Sends a message to the entity.
`message`: The message to send. May be a `Message` object (which includes information such as sender or recipient), or a string. If it is a string, the `sender` parameter is required.
`sender`: The sender of the message. This is only used if `message` is a string.
`print_all_messages`: If true, all messages sent in this and subsequent generations will be printed. Defaults to false. Useful if you want to see what they are talking about behind the scenes.

#### `Entity.mar`

The MAR that this entity belongs to.

#### `Entity.model`

The model that this entity uses.

#### `Entity.introduction`

A short, single sentence introduction of this entity. It should have no ending punctuation or starting capitalization.

#### `Entity.personal_prompt`

A personal prompt for this entity. Tell the entity how to act and respond.

#### `Entity.temperature`

The temperature that the entity uses in generation.

#### `Entity.options`

The options for generation. This is model and client-specific.

#### `Entity.is_user`

If true, the you will be prompted to respond via stdin rather than having the model generate a response.

#### `Entity.pin_to_all_models`

If true, all messages this model sends will be pinned to the context for all other models. But only the model the message was sent to will get a chance to respond.

#### `Entity.id`

The ID/Name of the entity.

#### `Entity.message_stack`

The message stack of the entity.

### `Message`

#### `Message.__init__(self, sender: EntityName, recipient: EntityName, content: str)`

Initializes the message.

#### `Message.format(self, format_for: Optional[EntityName] = None)`

Formats the message into dictionary form to be used as context for the `format_for` entity.

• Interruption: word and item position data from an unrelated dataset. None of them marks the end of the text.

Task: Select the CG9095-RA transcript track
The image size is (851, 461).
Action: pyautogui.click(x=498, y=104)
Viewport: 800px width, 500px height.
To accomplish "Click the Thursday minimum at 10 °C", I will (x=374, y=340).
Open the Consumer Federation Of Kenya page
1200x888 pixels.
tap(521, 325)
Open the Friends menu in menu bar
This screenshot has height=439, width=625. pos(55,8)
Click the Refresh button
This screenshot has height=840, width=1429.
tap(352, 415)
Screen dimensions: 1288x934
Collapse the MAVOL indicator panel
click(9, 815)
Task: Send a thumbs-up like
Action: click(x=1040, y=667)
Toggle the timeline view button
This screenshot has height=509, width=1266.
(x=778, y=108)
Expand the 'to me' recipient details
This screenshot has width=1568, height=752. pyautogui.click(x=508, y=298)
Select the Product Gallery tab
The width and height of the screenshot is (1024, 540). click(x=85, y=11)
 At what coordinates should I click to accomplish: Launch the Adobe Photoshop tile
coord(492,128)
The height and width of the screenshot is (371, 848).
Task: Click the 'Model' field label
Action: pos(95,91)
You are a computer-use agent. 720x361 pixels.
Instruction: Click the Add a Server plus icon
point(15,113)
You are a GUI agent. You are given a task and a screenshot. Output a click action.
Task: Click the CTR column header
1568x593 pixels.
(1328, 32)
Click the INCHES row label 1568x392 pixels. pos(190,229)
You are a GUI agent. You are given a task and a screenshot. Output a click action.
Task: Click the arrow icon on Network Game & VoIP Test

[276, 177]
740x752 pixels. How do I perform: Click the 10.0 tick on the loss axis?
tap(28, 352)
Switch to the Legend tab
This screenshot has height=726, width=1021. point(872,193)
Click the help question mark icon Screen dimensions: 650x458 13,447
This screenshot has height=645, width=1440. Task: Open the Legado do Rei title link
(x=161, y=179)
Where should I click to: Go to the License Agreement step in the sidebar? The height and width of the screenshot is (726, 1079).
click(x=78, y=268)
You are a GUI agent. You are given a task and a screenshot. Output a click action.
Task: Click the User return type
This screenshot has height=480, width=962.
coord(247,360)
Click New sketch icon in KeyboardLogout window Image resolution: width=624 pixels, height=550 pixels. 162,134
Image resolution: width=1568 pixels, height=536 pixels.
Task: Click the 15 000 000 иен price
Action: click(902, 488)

#### `Message.clone(self, sender: Optional[EntityName] = None, recipient: Optional[EntityName] = None, content: Optional[str] = None)`

Clones the message with the applied differences.

#### `Message.sender`

The sender of the message. An `EntityName` object.

#### `Message.recipient`

The recipient of the message. An `EntityName` object.

#### `Message.content`

The content of the message. A string

### `get_element(lst: list, index: int, default: Any = None)`

Returns the element at the given index in the list. If the index is out of range, returns the default value.

### `extract_name_and_content(message: str)`

Extracts the name and content from the generated message.

## TODO

### Features to add

- TODO: add tool support

- TODO: add streaming support

### Backends to add

- MLX-ENGINE (<https://github.com/lmstudio-ai/mlx-engine/>)
- Transformers (<https://github.com/huggingface/transformers/>)
- CoreML (<https://github.com/apple/coremltools/>)

### Hard ones to add

- TODO: add support for multi-recipient messages

- TODO: add support for multi-message responses

NOTE: These will be VERY difficult to implement because every time an entity receives a message, it tries to reply. If you send a message to many entities, they will all try to reply.